• **Documento**
◆ ◆ ◆ ◆
Por supuesto, queda claro que Sokol no era una persona fácil. “Era un tipo genuino, auténtico, bravo, y había que seguirlo”, dice en su relato Diego Pollano, líder de Cola de Pato, una banda de Lomas del Mirador con la que el cantante desarrolló una amistad. Podría agregarse que era intenso y, fundamentalmente, que tenía tendencia a la autodestrucción. La imagen de luz y sombra vuelve todo el tiempo a lo largo del libro y queda claro cómo Sokol batalló contra eso intentando encontrar refugio en lugares alejados de Buenos Aires (Córdoba, Chivilcoy), pero los excesos y las malas juntas seguían apareciendo todo el tiempo. Eso lo fue alejando paulatinamente de Las Pelotas, sobre todo cuando su estado de salud era tan precario que empezó a faltar a los ensayos o a aportar en cuenta gotas su talento compositivo. La banda fue encolumnándose cada vez más detrás de Daffunchio, quien dejó de ser voz alternativa para convertirse en cantante principal, sobre todo a partir de Para qué? (1998).
◆ ◆ ◆ ◆
• **Registros de datos**
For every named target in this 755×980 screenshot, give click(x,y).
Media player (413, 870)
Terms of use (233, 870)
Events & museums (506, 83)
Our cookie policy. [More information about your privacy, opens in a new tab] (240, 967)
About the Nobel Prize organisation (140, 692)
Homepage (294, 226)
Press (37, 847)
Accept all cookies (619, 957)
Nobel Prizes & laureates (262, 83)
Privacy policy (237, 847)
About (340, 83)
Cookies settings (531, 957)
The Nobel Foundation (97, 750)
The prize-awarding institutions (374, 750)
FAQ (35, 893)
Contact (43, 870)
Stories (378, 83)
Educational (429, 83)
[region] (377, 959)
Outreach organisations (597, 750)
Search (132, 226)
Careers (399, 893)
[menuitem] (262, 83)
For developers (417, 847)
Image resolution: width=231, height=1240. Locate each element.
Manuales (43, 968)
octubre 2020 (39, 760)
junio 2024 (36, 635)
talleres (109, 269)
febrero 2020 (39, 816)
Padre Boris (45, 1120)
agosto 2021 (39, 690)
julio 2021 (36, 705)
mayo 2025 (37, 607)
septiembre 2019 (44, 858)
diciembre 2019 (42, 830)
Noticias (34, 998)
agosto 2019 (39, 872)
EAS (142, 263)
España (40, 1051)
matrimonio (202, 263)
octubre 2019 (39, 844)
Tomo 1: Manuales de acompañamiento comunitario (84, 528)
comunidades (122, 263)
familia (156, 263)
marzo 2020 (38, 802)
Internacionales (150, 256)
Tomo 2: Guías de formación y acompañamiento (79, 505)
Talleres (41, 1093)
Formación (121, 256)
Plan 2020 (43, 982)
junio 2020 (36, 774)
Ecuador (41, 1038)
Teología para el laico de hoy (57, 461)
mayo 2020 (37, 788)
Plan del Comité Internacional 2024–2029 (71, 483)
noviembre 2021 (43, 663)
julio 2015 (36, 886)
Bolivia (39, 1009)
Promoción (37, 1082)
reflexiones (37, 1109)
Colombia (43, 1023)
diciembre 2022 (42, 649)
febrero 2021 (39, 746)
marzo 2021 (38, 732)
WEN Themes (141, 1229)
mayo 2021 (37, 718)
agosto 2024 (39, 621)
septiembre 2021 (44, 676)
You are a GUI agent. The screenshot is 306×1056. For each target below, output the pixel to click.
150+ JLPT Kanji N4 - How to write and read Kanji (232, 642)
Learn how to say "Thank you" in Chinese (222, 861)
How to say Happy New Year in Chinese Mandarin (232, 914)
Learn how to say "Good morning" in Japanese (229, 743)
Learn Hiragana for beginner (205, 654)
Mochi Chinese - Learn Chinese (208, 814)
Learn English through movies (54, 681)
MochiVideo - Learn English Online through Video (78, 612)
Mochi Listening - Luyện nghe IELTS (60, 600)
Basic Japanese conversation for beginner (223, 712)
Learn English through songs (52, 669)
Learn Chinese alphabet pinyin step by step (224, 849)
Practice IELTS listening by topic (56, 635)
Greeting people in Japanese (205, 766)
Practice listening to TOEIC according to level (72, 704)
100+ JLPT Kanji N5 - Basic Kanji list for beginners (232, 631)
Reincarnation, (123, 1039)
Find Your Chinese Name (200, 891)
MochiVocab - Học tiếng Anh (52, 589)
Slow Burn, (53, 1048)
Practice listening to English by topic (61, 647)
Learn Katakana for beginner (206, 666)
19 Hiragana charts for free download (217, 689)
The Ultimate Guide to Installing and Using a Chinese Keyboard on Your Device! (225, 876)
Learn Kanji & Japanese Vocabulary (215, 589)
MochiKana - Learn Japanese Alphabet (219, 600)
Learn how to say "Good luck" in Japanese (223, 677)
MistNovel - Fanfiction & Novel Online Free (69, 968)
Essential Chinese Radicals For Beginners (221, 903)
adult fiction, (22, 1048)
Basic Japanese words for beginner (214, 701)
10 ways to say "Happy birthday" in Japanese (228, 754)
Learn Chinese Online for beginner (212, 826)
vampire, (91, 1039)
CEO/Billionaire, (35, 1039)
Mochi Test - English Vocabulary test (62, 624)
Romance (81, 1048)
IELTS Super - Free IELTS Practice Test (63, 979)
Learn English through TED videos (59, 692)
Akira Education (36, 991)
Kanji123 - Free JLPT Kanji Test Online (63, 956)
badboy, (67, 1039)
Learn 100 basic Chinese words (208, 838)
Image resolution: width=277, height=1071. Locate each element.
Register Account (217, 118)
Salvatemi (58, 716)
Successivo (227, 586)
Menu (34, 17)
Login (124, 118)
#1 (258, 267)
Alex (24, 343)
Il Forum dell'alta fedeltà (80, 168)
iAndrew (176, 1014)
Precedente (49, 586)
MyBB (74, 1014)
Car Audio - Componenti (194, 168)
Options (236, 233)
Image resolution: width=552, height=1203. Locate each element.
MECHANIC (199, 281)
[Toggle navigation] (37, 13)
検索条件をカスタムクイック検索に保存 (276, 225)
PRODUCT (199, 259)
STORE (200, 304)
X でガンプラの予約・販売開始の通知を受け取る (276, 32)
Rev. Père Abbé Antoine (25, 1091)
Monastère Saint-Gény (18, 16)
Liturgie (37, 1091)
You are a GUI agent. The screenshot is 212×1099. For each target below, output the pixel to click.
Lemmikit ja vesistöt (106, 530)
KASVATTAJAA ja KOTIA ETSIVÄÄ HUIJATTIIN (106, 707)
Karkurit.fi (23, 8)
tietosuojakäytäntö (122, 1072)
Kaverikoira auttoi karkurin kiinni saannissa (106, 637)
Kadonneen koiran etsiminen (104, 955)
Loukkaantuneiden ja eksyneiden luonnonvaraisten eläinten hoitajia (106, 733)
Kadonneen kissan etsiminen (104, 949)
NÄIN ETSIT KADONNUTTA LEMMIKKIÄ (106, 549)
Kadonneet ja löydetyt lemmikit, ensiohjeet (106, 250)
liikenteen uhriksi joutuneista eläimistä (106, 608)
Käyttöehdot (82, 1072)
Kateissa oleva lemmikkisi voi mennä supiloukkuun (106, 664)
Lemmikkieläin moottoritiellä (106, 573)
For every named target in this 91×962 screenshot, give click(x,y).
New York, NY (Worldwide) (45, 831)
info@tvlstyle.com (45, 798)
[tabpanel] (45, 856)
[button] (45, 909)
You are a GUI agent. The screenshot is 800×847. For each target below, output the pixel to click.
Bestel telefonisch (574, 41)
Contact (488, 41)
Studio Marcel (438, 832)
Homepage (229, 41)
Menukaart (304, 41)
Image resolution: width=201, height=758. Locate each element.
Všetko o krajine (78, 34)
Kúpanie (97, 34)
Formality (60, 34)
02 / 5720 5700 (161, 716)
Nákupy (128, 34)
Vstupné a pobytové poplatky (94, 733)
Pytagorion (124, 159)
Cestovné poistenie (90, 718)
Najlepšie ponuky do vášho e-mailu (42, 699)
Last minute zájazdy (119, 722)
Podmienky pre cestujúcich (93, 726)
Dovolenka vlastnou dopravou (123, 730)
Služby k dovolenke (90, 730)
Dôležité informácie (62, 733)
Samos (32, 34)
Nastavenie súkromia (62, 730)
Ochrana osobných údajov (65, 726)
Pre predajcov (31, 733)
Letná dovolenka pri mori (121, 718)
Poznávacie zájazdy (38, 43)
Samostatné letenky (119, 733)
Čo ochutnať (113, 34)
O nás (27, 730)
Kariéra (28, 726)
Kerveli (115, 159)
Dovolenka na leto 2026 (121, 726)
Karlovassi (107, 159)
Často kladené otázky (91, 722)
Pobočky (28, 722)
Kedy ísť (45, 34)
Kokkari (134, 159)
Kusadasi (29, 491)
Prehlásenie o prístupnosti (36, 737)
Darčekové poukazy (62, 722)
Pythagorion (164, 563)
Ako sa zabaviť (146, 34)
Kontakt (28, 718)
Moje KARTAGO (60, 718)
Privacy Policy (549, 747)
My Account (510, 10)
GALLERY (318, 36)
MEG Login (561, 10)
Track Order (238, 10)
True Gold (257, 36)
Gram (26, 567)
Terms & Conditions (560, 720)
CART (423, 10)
◆ ◆ ◆ ◆
• **Tareas**
• 1. Responde estas preguntas sobre el texto acerca de Sokol:
(a) ¿De qué banda es líder Diego Pollano y de dónde es esa banda?
(b) ¿En qué lugares alejados de Buenos Aires intentó Sokol encontrar refugio?
(c) ¿A partir de qué disco Daffunchio se convirtió sobre todo en cantante principal?
• 2. Continúa el texto sobre Sokol a partir de su última oración.

• **Respuestas del ejercicio**
• 1.
(a) Es líder de Cola de Pato, una banda de Lomas del Mirador.
(b) En Córdoba y en Chivilcoy.
(c) A partir de Para qué? (1998).

• 2.
Pero, así y todo, los aportes cada vez más reducidos de Sokol seguían siendo excelentes: la fragilidad teñida de negro en “Para qué?” (por las cajas de ritmos, las marimbas y la guitarra acústica, podría pensarse en Radiohead), las dinámicas cambiantes y viscerales de “Pasillos”, el rock con texturas electrónicas “Boca de pez” y sus ataques a la hipocresía, el doloroso pedido de ayuda en la épica “La mirada del amo” (“Me agarré de tu mano, me dejaste caer / Yo te hubiera salvado”), las guitarras con e-bow (algo del aura de “Heroes” de Bowie) en “Como un buey” o la despedida agridulce de “Ya no estás”, son algunos de los muchos ejemplos.

Sokol terminó yéndose de Las Pelotas luego de Basta (2007) y armó un nuevo proyecto (El Vuelto S.A., una banda que priorizaba la espontaneidad por sobre el ensayo y que despachaba versiones salvajes de Sumo, Los Beatles, Stevie Wonder, Bowie, Marley y varios más), pero el tiempo no alcanzó: murió de un paro cardiorrespiratorio en Córdoba en enero de 2009, poco antes de cumplir 49 años. Tal vez una de sus canciones más emblemáticas haya sido “El cazador” -que criteriosamente da nombre al libro de Castro-, en la que solo se acompaña por el rasgueo acústico de su guitarra para cerrar Amor Seco (1995) de Las Pelotas con una triste historia de desamor. Pero la letra podía permitir segundas lecturas: “No te engañes como yo / Que quise tomar por presa al cazador”, es quizá una temprana señal de alerta para un final inevitable.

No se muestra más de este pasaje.